On this day we celebrate the feast of St. Linus, who, according to tradition, was the first Pope after the Apostles.
"Irenaeus thought that the Church had been 'founded and organized at Rome by the two glorious Apostles, Peter and Paul,' and that its faith had been reliably passed down to posterity by an unbroken succession of bishops, the first of them chosen and consecrated by the Apostles themselves. He named the bishops who had succeeded the Apostles, in the process providing us with the earliest surviving list of the popes--Linus, Anacletus, Clement, Evaristus, Alexander, Sixtus, and so on down to Irenaeus' contemporary and friend Eleutherius, Bishop of Rome from AD 174 to 189."
--Saints and Sinners: A History of the Popes, by Eamon Duffy, Yale University Press, Third Edition, 2006, page 2.
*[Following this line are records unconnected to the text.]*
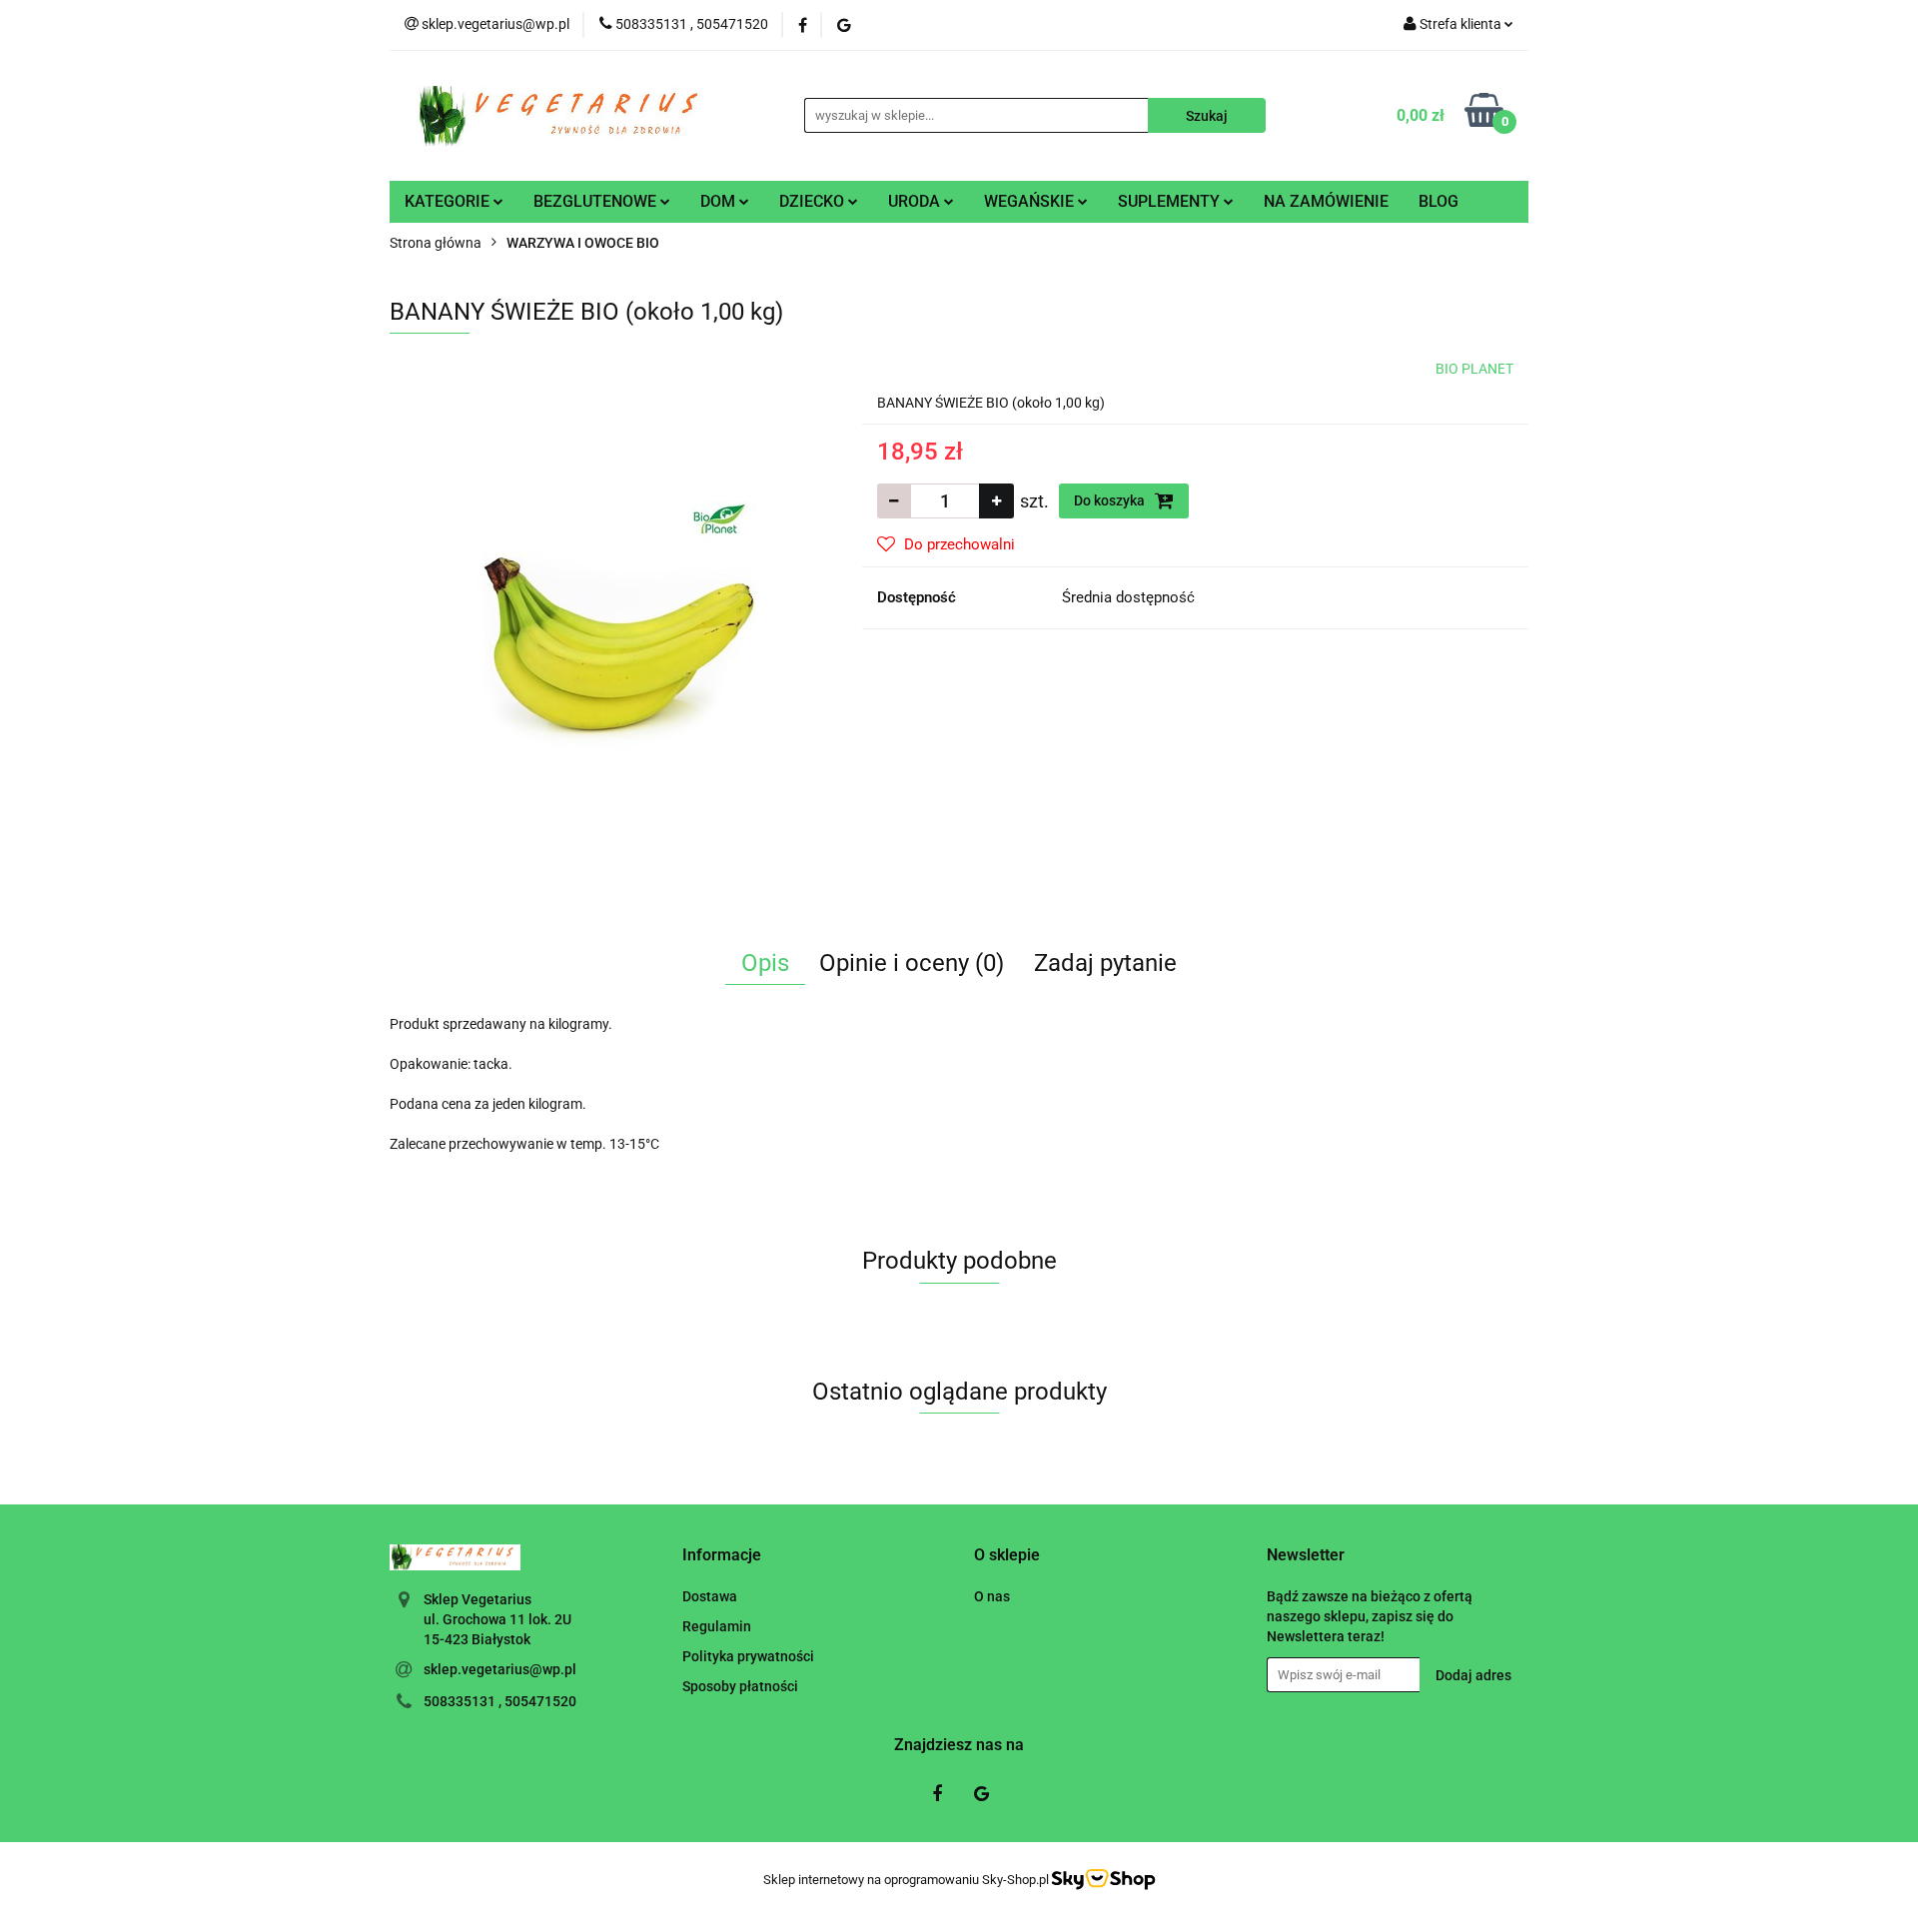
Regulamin (716, 1626)
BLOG (1438, 201)
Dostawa (709, 1596)
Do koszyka (1111, 500)
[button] (721, 1555)
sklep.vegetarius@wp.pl (500, 1669)
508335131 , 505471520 (500, 1701)
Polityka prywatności (748, 1656)
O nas (992, 1596)
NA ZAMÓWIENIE (1326, 201)
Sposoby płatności (740, 1686)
"Yet matters are not so simple. The popes trace their commission from Christ through Peter, yet for Irenaeus the authority of the Church at Rome came from its foundation by two Apostles, not by one. Peter and Paul, not Peter alone. The tradition that Peter and Paul had been put to death at the hands of Nero in Rome about the year AD 64 was universally accepted in the second century, and by the end of that century pilgrims to Rome were being shown the 'trophies' of the Apostles, their tombs or cenotaphs, Peter's on the Vatican Hill, and Paul's on the Via Ostiensis, outside the walls on the road to the coast. Yet on all this the New Testament is silent. Later legend would fill out the details of Peter's life and death in Rome . . . . But they are pious romance, not history, and the fact is that we have no reliable accounts either of Peter's later life or of the manner or place of his death. Neither Peter nor Paul founded the Church at Rome, for there were Christians in the city before either of the Apostles set foot there. Nor can we assume, as Irenaeus did, that the Apostles established there a succession of bishops to carry on their work in the city, for all the indications are that there was no single bishop at Rome for almost a century after the deaths of the Apostles. In fact, wherever we turn, the solid outlines of the Petrine succession at Rome seem to blur and dissolve." Pages 2-3.
Linus may be mentioned in Eucharistic Prayer I, but it is optional. See page 17.
Portions of the Second Epistle to Timothy are read on four Sundays in Year C, though never 4:21: "Make haste to come before winter. Eubulus and Pudens and Linus and Claudia and all the brethren, salute you."
Scripture scholars do not know if that Linus and Pope Linus are one and the same, but it is reasonable to think they may be. Perhaps Eubulus and Pudens and Linus and Claudia were bishops, who, like Timothy, had been mentored and consecrated by Paul.